Activity -> The entries are to be repeated exactly, with all pictures omitted.

Stored records:
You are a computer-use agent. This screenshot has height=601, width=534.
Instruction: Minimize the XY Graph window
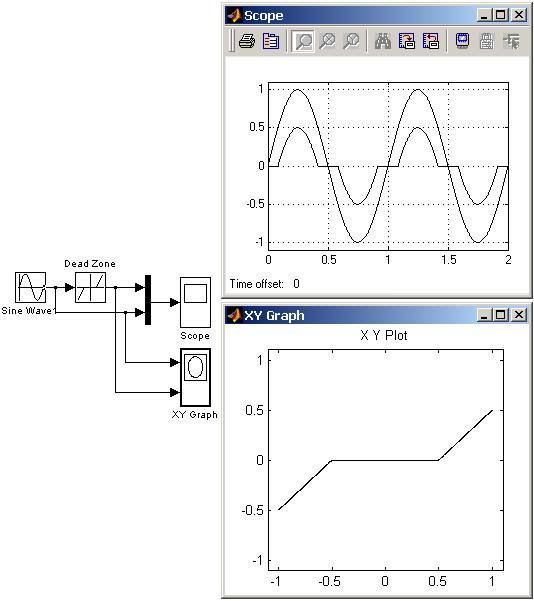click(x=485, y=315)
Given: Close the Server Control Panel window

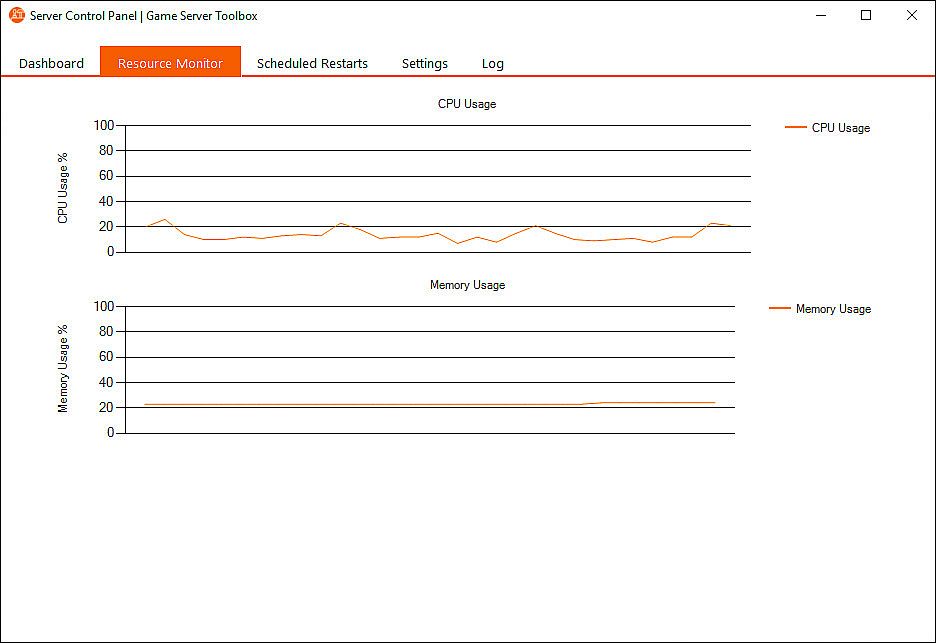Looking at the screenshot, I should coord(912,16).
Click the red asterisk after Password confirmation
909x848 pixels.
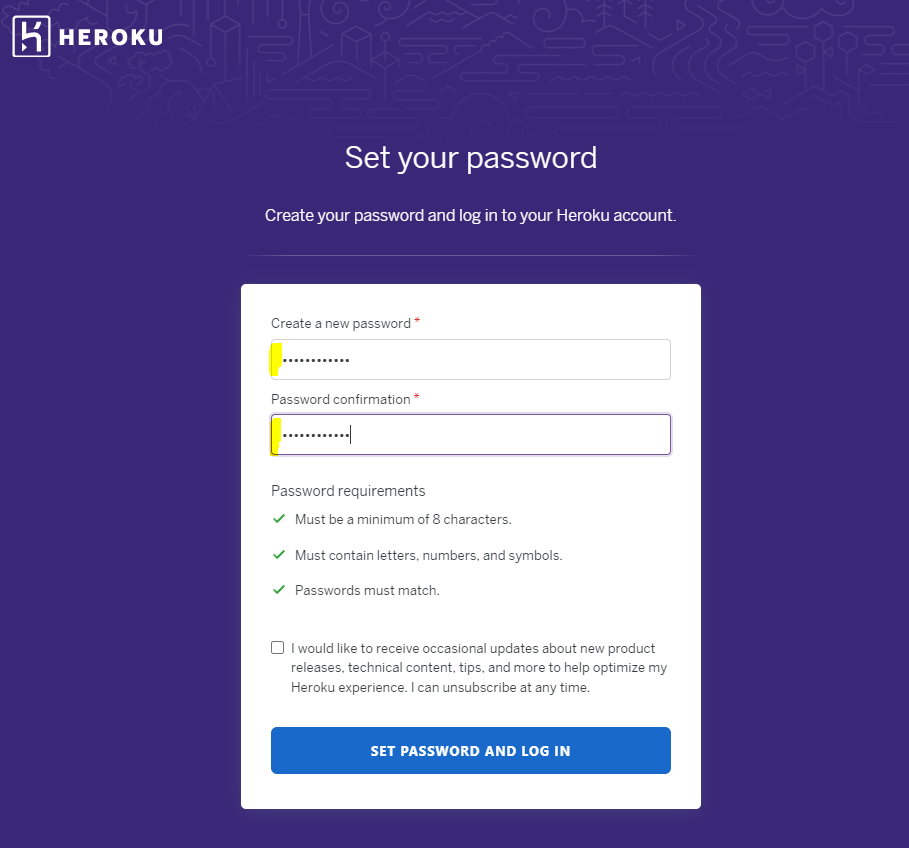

Response to the exercise ->
You are a computer-use agent. This screenshot has height=601, width=534.
Instruction: Minimize the XY Graph window
click(x=485, y=315)
Given: Close the Server Control Panel window

Looking at the screenshot, I should coord(912,16).
Click the red asterisk after Password confirmation
909x848 pixels.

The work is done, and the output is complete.